Polacy w systemie KO: bratobójczy pojedynek i trudne losowanie
Największe emocje budzi wewnętrzny pojedynek Macieja Kota z Pawłem Wąskiem. To para bez wyraźnego faworyta – obaj prezentują zbliżony poziom, a o awansie mogą zadecydować detale na progu i warunki wietrzne.
Piotr Żyła zmierzy się z Arttim Aigro, natomiast Kacper Tomasiak trafił na Niko Kytösaho. W obu przypadkach Polacy uchodzą za faworytów, choć system KO nie pozostawia marginesu błędu.
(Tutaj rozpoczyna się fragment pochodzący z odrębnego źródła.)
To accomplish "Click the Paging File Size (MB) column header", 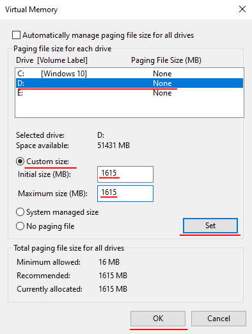I will tap(166, 60).
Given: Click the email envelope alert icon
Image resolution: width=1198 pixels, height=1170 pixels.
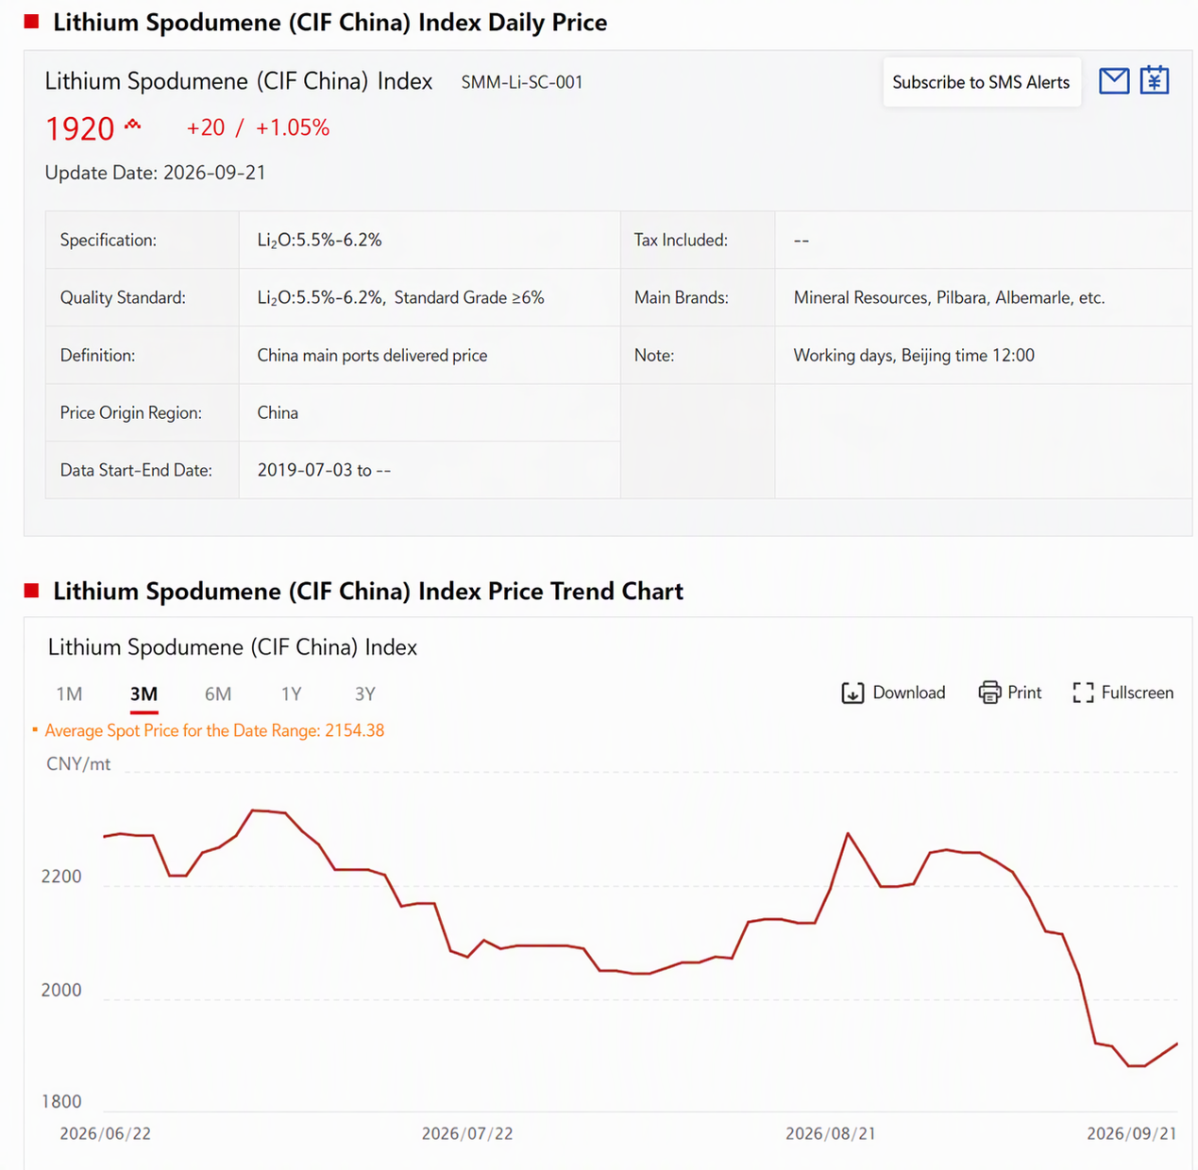Looking at the screenshot, I should click(x=1114, y=81).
Kamil Stoch stanie naprzeciw Tomofumiego Naito – zawodnika nieobliczalnego, zdolnego zarówno do bardzo dobrego skoku, jak i poważnego błędu. To jedna z tych par, w których wszystko może się wydarzyć.
W optymistycznym wariancie Polska może wprowadzić do serii finałowej czterech, a nawet pięciu zawodników. W pesymistycznym – minimum dwóch pozostanie w konkursie.
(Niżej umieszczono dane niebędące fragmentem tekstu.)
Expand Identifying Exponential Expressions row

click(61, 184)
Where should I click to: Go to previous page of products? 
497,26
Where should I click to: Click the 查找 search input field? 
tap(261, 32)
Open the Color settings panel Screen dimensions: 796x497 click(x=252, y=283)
Najciekawsze pary konkursowe w Oberstdorfie
Wśród pozostałych par uwagę przyciągają:
• Robin Pedersen – Pius Paschke
• Ren Nikaido – Kristoffer Eriksen Sundal
• Stefan Kraft – Jason Colby
• Valentin Foubert – Johann André Forfang
Jeszcze kilka dni temu Foubert uchodziłby za faworyta, dziś jego pojedynek z Forfangiem nie jest już tak jednoznaczny.
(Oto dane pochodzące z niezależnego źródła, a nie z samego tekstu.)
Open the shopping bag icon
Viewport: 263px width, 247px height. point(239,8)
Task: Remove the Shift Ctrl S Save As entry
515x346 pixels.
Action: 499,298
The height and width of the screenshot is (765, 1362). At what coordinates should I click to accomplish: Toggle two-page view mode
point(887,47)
Bratobójcze starcia u Niemców i pewniacy wśród faworytów
Niemieccy kibice również zobaczą bratobójczy pojedynek – Andreas Wellinger zmierzy się z Felixem Hoffmannem, który po kwalifikacjach wydaje się być w lepszej dyspozycji.
Ryoyu Kobayashi będzie faworytem w starciu z Constantinem Schmidem. Jan Hörl powinien poradzić sobie z Luką Rotem, a Philipp Raimund stoczy interesującą walkę z Junshiro Kobayashim.